The congressman who represents Flint, Michigan has lambasted what he says is at the heart of his city’s water crisis: austerity.
Speaking at the White House Water Summit, which took place Tuesday, U.S. Rep. Dan Kildee (D) said, “I think the story of Flint, in part, is a story about water infrastructure. Because when we have aging infrastructure, particularly in Flint with so many lead service lines, we are at risk.”
“But, the other part of the story, which is really the trigger to the crisis in Flint, is a story about the effect or the consequence of a brand of governmental austerity that is really dangerous,” the Flint native continued.
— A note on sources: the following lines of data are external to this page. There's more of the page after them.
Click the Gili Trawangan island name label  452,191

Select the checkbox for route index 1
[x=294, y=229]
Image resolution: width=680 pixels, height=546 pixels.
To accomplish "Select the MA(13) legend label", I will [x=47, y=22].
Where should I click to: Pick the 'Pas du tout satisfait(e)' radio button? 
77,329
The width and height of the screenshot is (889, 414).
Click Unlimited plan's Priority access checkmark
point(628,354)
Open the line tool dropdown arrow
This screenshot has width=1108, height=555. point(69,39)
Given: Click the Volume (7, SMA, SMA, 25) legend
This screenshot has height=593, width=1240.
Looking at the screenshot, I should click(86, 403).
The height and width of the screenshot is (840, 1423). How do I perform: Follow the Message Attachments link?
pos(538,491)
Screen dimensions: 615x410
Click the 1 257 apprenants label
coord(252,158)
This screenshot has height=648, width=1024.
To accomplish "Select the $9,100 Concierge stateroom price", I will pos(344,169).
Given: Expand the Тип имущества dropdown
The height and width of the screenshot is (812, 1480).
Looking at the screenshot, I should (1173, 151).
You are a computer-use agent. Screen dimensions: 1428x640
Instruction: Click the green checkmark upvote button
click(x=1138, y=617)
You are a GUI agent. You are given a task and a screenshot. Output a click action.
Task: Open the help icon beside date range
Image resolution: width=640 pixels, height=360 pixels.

“That backdrop [of aging infrastructure], with the overlay of governmental austerity that minimizes the need for robust enforcement of environmental protection, by essentially making it a second almost afterthought at the state level, and essentially defunding direct support for the city itself, created a series of almost unbelievable decisions to go from using the Great Lakes—the greatest surface fresh water source on the planet, which is only a few miles away from Flint, to the Flint river as a temporary water source, untreated,” he said.
“It is almost unbelievable that that could happen, but it’s this obsession with austerity,” Kildee declared. “And the result… is astronomically higher than the cost associated with preventing it in the first place.”
Kildee said a bill he introduced to fix the problem over the next ten years places the figure at “a billion and a half dollars,” but qualified by saying, “Simply replacing all the private lead service lines is about a $55 million equation.” That’s a far higher amount than it would have taken to prevent the probe, he noted. “Simply providing phosphate treatment to the river water was about a $100 a day.”
There’s a cautionary tale to take from Flint, he warned, saying that “an obsession around governmental austerity…is really dangerous and that’s really the lesson we had all better learn really fast.”
Kildee is not the first to make the connection between the lead contamination in Flint’s water and austerity. Katrina vanden Heuvel, editor and publisher of The Nation, for example, previously wrote, “Flint has become a nightmarish example of how misguided austerity policies can literally poison the public.”